Dataset entries:
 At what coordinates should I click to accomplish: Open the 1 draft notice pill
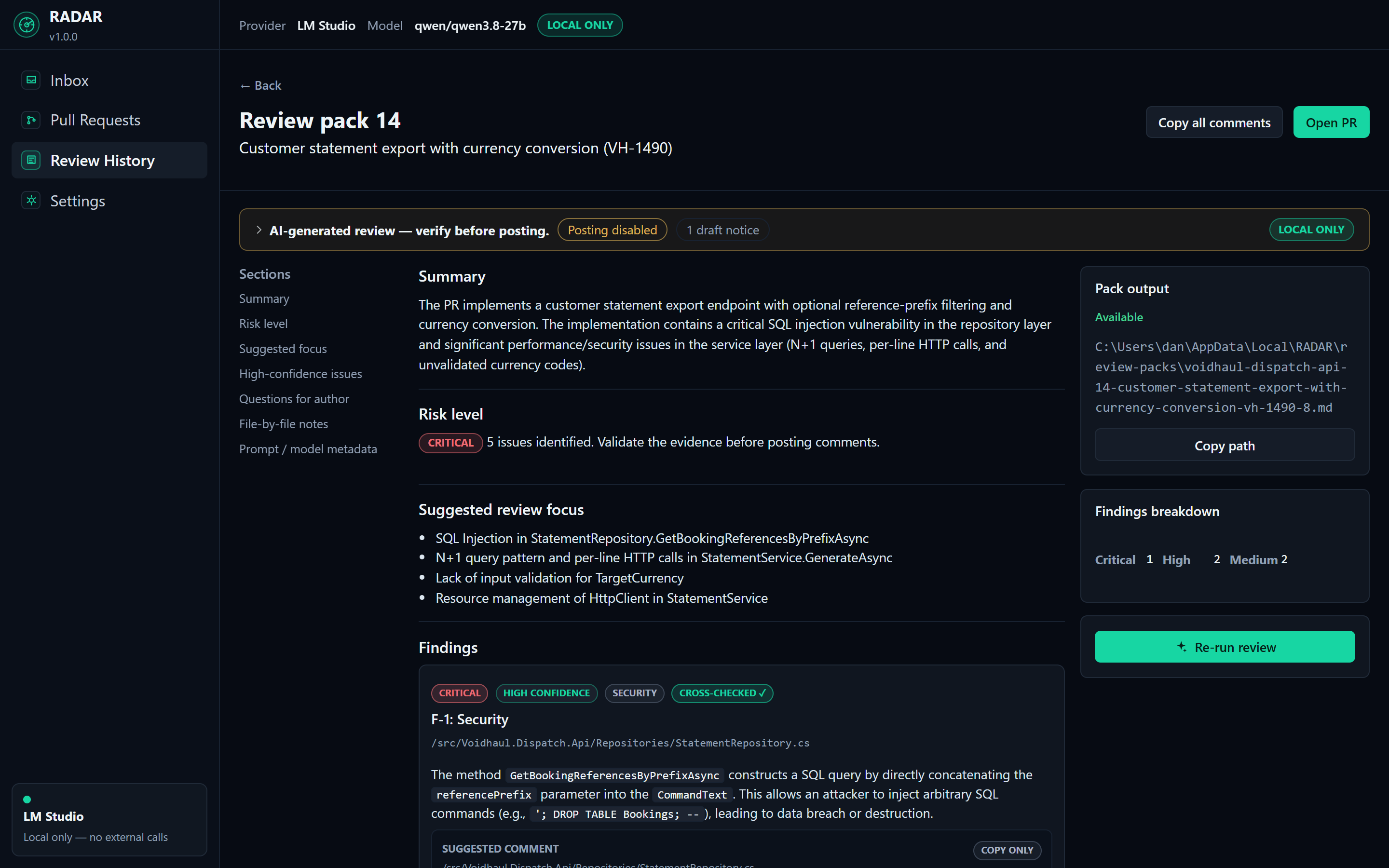(722, 230)
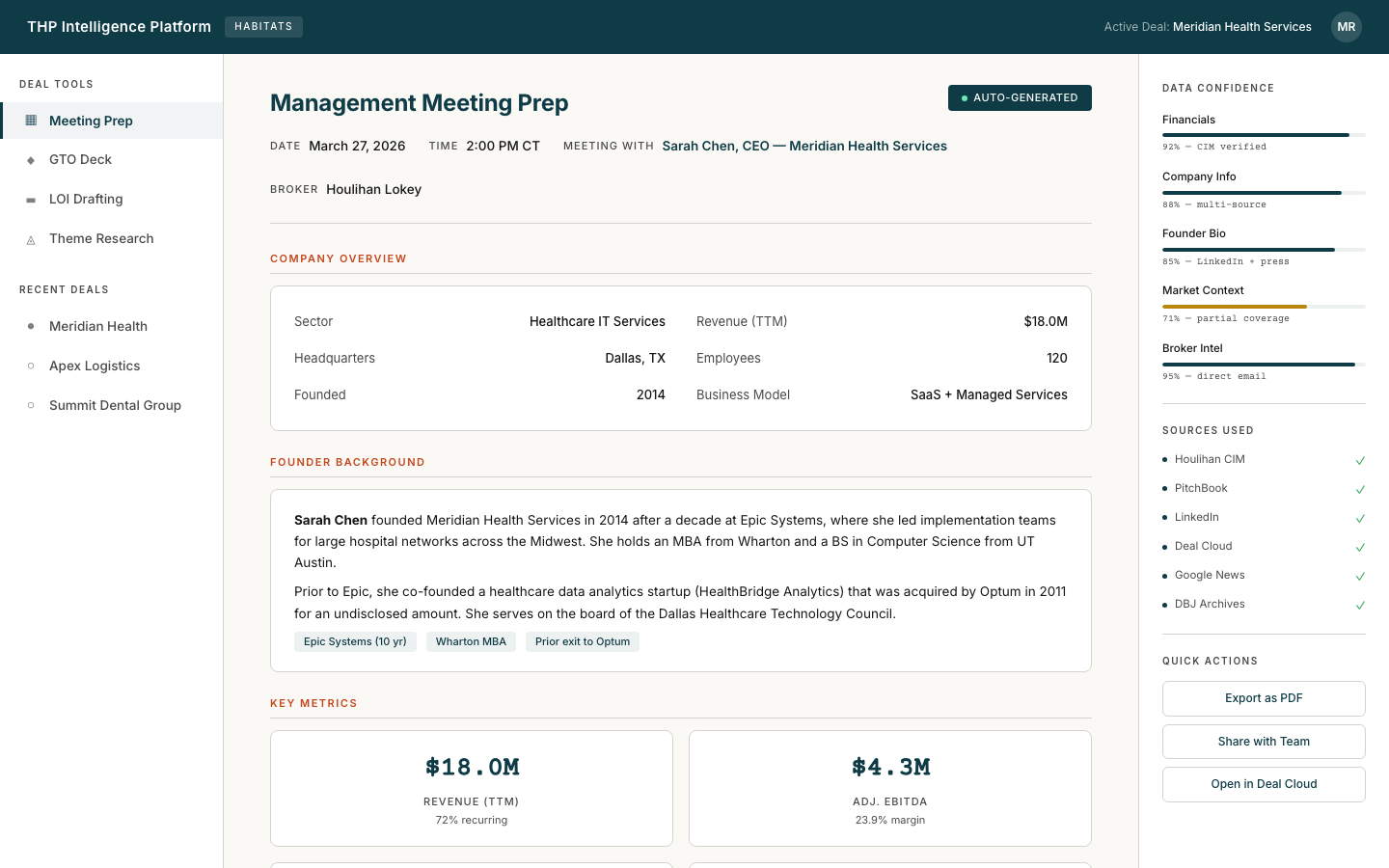
Task: Click the green checkmark next to Houlihan CIM
Action: pyautogui.click(x=1360, y=460)
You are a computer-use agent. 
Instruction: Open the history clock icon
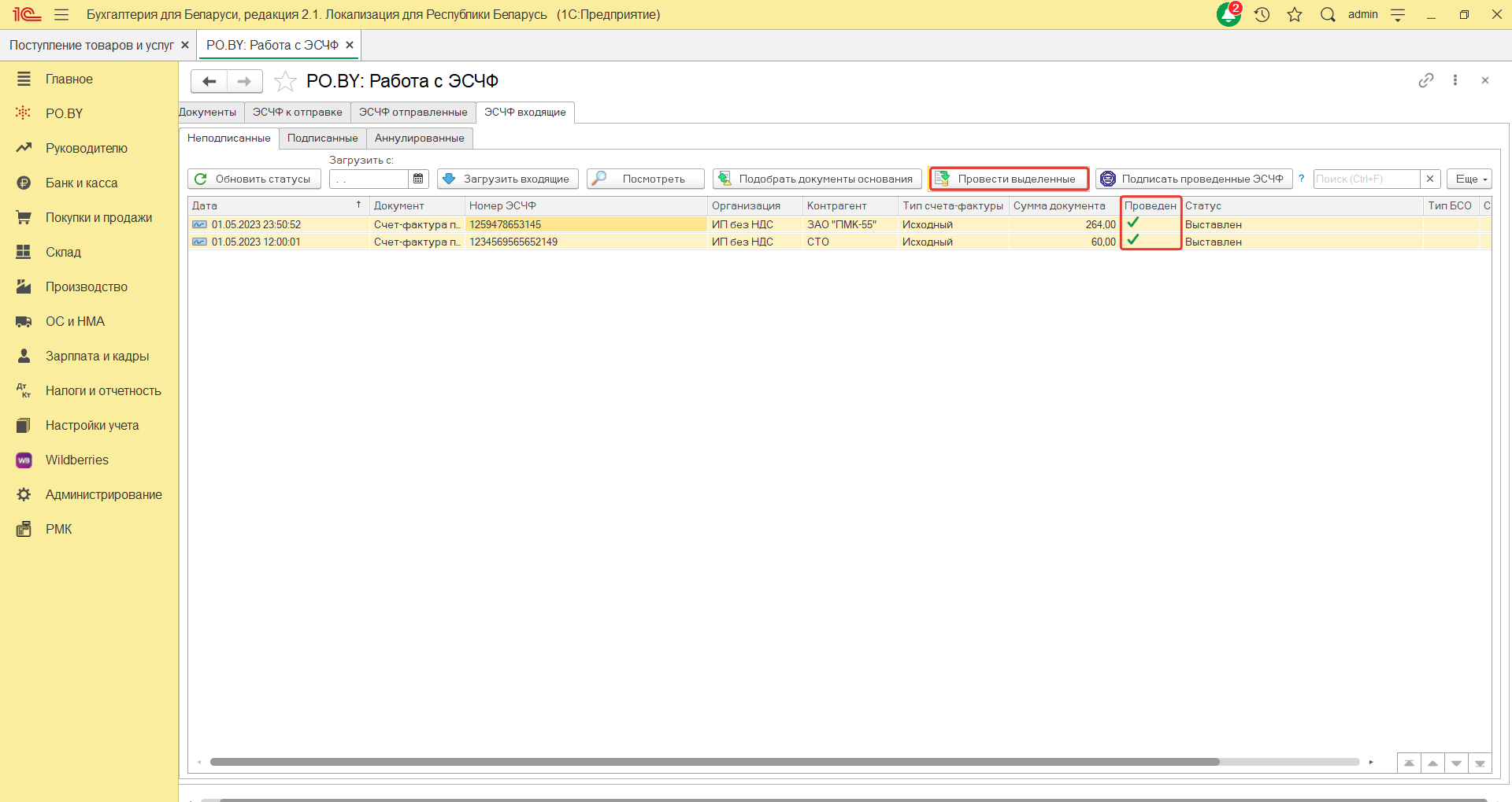pyautogui.click(x=1262, y=15)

# What you should do:
Transcribe nothing but the lines from the one containing "You are a computer-use agent." through the final line of the records, exactly as written and without pictures.

# Task result:
You are a computer-use agent. 
Instruction: Open the history clock icon
pyautogui.click(x=1262, y=15)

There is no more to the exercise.